Member of the 3rd New Brunswick Legislative Assembly for Saint John County
- In office 1796–1802
- Preceded by: See List
- Succeeded by: See List

Personal details
- Born: 10 December 1735 Haverhill, Massachusetts
- Died: 20 February 1831 (aged 95) Portland, New Brunswick
- Resting place: Fernhill Cemetery, Saint John (reinterred)
- Spouse: Hannah Simonds (née Peabody)
- Occupation: Settler, Businessman

= James Simonds =

Canadian politician

James Simonds (December 10, 1735 – February 20, 1831) was a merchant, judge and political figure in New Brunswick. He represented Sunbury County in the Nova Scotia House of Assembly from 1773 to 1782 and Saint John City and County in the Legislative Assembly of New Brunswick from 1796 to 1802.
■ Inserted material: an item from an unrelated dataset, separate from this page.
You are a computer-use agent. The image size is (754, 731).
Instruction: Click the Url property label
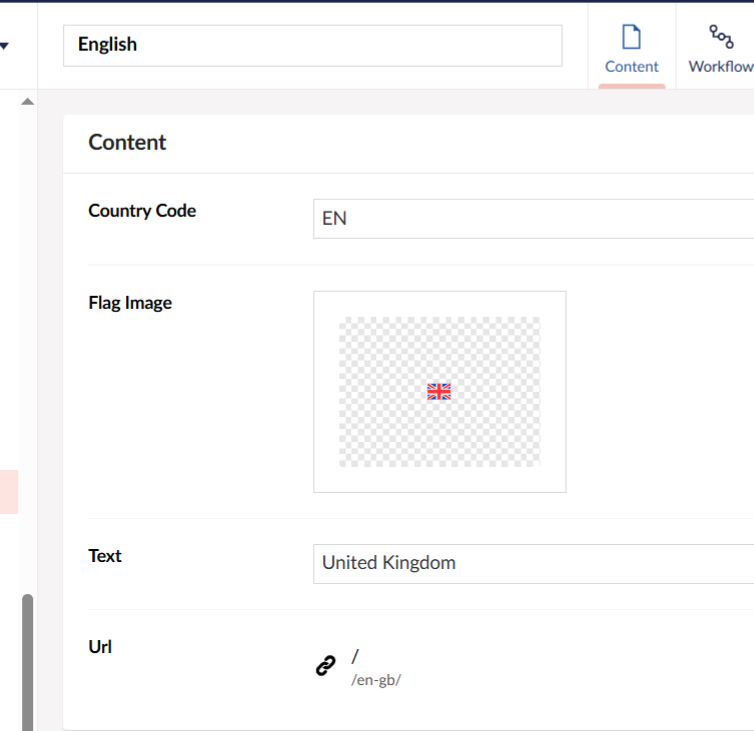100,647
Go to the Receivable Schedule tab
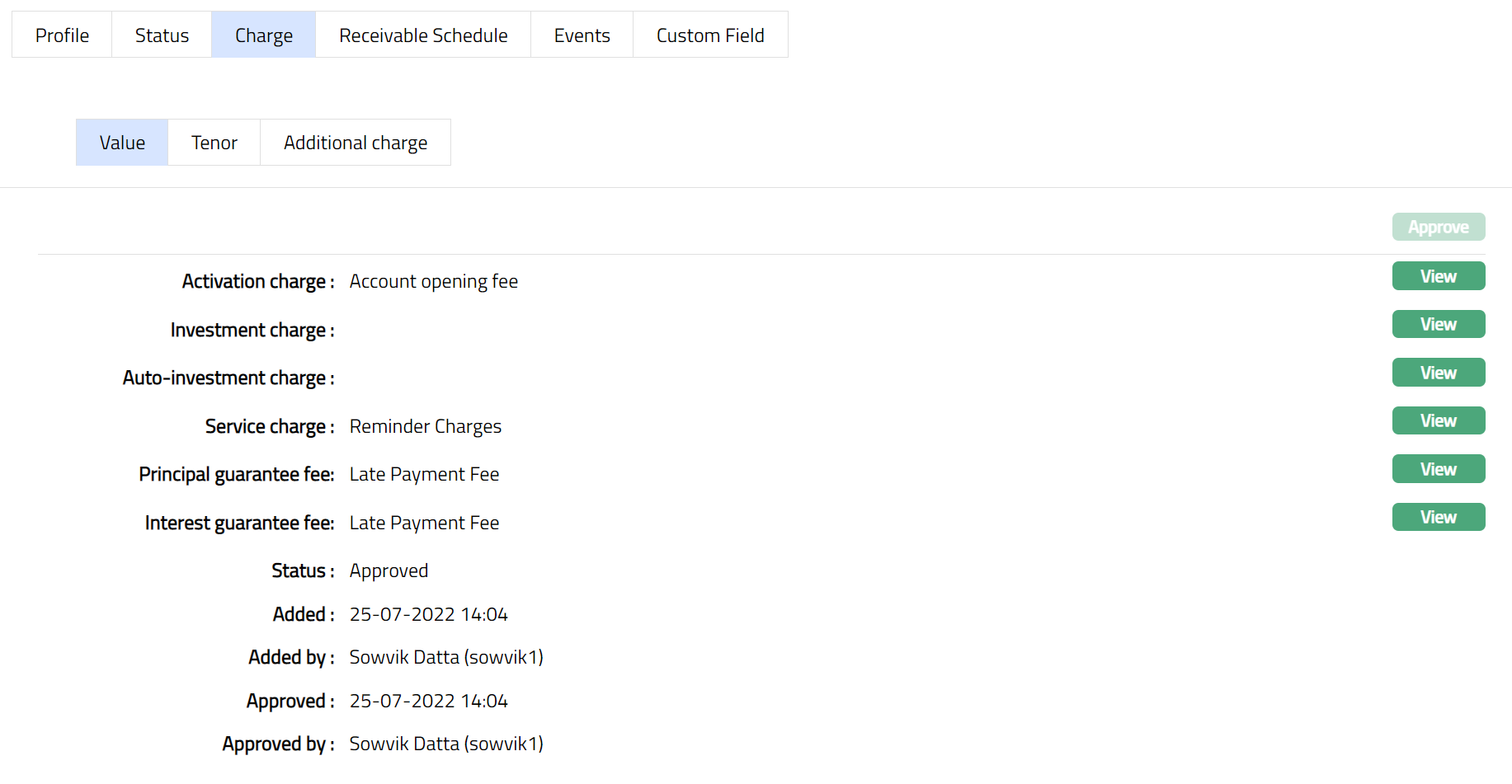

He was born in Haverhill, Massachusetts, the son of Nathan Simonds and Sarah Hazen, and moved to the mouth of the Saint John River, then part of Nova Scotia, in 1762. With partners including William Hazen, Simonds began trading in fish, furs, lime and lumber products with Massachusetts. Simonds served as magistrate, probate judge, registrar of deeds and deputy customs collector for Sunbury County. The business encountered problems during the American Revolution and Simonds tried to sell his share of the business but his partners were not prepared to buy him out. In 1816, fourteen years after he retired from politics, he was named magistrate.
==Personal life==
In 1767, he married Hannah Peabody.
His sons Charles and Richard both served in the legislative assembly.